[Dataset excerpts]
-------------------------
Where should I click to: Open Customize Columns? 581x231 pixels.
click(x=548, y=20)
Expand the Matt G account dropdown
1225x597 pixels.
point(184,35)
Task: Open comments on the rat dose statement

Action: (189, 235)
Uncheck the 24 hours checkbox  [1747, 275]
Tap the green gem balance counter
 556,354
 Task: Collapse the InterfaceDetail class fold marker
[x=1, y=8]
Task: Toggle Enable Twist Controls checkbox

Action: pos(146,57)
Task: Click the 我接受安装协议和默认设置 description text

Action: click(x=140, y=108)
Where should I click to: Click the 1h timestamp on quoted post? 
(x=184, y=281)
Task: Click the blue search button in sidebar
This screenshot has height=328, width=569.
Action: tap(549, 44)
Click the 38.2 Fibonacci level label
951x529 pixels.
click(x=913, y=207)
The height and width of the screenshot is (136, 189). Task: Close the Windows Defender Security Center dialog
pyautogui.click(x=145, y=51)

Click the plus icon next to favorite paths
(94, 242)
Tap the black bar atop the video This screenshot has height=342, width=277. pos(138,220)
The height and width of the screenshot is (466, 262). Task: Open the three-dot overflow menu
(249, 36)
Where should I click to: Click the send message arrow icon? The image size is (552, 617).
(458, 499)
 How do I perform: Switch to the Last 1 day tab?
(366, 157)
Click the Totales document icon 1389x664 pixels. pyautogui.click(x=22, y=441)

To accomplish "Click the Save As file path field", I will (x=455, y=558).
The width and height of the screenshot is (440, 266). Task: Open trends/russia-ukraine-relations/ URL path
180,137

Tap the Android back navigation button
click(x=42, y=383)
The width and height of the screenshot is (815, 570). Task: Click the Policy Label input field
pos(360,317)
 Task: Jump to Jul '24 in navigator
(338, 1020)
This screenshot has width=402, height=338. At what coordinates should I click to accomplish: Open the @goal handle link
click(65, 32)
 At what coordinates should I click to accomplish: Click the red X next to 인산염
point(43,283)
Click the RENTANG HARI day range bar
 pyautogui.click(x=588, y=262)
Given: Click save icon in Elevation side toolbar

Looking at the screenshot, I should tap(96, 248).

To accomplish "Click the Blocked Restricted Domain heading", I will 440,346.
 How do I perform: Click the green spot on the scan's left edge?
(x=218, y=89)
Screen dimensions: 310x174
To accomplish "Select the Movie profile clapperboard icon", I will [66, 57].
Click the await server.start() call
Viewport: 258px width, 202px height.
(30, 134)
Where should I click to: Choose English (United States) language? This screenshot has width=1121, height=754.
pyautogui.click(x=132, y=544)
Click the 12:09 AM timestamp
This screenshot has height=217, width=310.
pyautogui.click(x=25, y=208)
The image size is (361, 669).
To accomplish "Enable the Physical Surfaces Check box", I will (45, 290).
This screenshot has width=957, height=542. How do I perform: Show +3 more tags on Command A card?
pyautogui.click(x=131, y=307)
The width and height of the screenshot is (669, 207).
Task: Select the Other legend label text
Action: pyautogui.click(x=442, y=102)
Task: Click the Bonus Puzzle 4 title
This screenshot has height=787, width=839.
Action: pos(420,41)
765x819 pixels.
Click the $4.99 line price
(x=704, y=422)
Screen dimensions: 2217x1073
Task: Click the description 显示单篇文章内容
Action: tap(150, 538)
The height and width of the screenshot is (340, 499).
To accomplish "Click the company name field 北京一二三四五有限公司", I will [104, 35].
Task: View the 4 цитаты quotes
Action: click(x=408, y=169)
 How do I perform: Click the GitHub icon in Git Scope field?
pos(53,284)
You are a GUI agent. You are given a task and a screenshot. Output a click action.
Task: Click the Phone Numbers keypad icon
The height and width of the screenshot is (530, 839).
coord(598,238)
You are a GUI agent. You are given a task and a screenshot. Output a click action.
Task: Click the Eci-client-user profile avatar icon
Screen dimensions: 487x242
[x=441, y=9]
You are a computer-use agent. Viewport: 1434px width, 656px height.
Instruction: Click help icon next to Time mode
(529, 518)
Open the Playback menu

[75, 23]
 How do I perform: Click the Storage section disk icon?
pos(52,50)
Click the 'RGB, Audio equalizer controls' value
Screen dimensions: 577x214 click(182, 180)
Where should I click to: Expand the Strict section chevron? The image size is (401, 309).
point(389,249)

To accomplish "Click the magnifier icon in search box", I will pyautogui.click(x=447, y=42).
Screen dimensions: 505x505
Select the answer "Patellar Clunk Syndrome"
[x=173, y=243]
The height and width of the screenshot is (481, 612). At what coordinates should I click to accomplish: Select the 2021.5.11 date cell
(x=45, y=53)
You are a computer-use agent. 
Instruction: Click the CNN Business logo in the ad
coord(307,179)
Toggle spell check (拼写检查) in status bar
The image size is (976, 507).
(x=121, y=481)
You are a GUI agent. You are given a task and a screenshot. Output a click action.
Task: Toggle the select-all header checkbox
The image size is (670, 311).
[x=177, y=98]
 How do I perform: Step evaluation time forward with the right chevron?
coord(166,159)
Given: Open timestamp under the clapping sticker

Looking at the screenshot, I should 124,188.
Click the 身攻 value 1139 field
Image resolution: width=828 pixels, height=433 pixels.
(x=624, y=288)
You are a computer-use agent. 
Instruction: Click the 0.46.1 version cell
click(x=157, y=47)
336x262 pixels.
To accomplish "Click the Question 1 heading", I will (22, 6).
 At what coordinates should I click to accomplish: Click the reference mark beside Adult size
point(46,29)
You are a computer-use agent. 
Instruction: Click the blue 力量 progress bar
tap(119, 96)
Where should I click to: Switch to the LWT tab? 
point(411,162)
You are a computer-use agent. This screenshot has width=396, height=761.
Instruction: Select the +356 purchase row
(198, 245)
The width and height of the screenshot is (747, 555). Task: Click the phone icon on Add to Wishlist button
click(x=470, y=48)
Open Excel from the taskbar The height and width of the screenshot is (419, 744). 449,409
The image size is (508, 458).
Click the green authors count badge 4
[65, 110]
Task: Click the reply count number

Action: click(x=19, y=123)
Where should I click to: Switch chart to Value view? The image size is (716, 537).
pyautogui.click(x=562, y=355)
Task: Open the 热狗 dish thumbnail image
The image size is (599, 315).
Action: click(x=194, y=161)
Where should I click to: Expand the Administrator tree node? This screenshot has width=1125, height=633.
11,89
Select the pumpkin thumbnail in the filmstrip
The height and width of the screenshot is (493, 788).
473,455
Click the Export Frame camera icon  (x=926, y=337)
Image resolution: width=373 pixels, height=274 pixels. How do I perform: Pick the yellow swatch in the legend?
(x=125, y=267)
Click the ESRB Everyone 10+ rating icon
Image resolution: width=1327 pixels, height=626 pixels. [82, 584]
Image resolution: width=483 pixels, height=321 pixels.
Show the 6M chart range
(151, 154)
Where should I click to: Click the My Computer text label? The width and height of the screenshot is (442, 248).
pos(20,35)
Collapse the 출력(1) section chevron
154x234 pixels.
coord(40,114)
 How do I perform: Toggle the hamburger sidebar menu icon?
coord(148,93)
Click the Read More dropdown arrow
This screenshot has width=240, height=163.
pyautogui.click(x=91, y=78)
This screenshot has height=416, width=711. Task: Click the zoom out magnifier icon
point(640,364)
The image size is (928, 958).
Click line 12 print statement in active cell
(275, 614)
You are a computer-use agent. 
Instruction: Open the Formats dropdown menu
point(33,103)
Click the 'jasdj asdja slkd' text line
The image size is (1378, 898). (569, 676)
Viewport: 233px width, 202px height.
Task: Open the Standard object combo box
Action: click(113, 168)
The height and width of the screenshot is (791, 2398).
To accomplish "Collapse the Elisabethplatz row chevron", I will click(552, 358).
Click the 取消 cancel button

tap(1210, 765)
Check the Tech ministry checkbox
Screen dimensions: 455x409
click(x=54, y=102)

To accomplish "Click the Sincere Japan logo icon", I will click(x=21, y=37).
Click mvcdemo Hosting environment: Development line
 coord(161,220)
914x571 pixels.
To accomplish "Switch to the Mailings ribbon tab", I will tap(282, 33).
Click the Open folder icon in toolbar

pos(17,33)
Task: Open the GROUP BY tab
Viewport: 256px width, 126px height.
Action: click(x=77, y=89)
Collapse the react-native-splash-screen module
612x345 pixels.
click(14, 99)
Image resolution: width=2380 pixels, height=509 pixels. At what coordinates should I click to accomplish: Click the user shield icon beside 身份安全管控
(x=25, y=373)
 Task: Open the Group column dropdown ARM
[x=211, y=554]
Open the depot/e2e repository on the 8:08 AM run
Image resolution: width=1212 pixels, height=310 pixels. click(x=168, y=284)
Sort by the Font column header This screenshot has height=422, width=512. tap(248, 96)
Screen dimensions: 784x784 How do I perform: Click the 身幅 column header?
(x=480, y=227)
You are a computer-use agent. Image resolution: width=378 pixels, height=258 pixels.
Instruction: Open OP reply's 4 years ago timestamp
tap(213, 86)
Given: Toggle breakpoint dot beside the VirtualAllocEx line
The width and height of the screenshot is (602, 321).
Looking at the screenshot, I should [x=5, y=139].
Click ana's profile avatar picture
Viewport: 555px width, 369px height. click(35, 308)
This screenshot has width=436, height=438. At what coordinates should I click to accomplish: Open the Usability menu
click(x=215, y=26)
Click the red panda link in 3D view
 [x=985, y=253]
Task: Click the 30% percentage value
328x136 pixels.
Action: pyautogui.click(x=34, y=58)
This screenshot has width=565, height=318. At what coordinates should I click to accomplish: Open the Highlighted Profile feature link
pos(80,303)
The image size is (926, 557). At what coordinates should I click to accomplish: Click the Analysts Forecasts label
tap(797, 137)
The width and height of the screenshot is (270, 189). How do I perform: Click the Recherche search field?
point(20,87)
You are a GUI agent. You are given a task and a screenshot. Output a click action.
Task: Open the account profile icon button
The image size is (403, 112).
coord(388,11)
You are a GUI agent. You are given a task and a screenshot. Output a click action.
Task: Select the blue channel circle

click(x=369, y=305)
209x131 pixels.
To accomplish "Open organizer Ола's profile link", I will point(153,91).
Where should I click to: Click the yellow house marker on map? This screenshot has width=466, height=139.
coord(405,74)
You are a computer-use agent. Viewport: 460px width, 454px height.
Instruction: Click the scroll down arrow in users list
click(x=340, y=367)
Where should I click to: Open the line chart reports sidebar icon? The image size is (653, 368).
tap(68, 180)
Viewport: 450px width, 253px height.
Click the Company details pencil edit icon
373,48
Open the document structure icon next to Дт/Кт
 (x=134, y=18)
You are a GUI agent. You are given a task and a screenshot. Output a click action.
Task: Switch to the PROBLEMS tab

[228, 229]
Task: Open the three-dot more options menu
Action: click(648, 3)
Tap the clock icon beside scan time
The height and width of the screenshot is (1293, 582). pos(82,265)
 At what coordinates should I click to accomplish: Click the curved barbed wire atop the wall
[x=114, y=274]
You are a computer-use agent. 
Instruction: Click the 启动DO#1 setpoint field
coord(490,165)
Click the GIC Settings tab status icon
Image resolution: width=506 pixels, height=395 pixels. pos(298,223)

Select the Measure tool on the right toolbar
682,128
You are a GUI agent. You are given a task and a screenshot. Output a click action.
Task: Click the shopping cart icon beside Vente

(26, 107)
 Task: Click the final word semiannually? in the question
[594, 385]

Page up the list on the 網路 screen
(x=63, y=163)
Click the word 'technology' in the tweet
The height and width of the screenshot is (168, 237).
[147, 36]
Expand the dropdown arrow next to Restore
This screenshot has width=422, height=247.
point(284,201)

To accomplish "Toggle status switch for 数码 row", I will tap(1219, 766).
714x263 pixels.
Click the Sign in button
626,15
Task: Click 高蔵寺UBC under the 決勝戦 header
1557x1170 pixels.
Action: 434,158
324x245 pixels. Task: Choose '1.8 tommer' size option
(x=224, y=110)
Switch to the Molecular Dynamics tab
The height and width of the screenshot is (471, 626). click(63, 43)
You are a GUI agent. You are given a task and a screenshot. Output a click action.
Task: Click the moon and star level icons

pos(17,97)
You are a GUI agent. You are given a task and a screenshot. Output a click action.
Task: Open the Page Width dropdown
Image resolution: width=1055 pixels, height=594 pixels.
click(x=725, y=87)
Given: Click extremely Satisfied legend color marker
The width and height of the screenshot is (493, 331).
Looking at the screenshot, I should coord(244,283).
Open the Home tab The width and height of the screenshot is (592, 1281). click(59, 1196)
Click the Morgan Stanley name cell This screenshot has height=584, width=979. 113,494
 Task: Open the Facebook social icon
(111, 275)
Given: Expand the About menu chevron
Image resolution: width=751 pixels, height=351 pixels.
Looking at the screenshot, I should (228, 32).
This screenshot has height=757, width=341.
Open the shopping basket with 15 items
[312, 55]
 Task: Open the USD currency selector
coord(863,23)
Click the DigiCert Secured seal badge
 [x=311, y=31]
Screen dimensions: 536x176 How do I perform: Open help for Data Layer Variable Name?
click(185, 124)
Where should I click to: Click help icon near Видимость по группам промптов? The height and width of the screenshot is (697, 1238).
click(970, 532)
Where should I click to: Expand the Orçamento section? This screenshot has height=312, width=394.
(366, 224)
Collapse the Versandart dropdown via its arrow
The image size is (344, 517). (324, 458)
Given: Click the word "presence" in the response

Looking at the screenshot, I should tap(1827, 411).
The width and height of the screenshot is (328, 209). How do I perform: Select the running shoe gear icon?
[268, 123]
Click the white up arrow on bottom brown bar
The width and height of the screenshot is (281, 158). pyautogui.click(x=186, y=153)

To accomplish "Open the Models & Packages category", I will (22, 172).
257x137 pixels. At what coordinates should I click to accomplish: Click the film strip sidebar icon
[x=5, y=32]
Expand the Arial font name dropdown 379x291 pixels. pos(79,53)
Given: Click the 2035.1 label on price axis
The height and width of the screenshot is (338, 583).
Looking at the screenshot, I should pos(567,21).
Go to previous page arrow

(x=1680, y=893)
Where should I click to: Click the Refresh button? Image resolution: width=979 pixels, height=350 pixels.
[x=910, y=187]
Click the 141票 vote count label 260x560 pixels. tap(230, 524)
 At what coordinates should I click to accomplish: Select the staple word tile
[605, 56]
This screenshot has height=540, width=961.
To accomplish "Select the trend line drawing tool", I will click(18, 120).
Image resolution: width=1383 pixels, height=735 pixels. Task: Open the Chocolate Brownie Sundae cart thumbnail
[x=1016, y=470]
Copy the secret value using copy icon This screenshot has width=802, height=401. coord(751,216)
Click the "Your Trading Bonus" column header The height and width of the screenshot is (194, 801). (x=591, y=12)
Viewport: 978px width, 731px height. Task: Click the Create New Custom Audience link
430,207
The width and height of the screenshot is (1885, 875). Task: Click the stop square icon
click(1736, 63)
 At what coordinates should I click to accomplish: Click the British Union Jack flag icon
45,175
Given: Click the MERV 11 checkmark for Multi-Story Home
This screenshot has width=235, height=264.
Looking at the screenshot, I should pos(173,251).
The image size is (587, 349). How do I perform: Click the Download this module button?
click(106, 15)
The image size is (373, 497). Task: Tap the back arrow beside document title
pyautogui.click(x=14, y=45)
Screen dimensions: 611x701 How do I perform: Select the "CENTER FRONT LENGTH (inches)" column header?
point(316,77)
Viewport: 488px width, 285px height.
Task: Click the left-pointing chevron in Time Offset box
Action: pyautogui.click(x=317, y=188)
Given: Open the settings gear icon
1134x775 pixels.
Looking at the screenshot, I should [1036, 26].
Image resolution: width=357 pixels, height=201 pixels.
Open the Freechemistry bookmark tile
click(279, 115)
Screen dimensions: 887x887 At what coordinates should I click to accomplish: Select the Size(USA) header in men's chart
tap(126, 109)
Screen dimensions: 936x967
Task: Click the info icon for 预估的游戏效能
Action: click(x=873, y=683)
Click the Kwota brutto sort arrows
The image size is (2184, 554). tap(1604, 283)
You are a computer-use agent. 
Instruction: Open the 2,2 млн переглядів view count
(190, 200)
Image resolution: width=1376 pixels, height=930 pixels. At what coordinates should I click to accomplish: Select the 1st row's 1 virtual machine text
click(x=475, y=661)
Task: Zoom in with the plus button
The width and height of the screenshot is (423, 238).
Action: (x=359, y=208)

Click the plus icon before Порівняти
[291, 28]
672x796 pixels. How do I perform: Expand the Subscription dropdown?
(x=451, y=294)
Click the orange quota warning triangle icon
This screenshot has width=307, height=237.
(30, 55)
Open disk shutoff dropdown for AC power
-------------------------
**REQUIRED WORK**
Wherever the word "Home" turns up in the records above, copy the line that holds it.

**OUTPUT FOR THIS EXERCISE**
Open the Home tab The width and height of the screenshot is (592, 1281). click(59, 1196)
Given: Click the MERV 11 checkmark for Multi-Story Home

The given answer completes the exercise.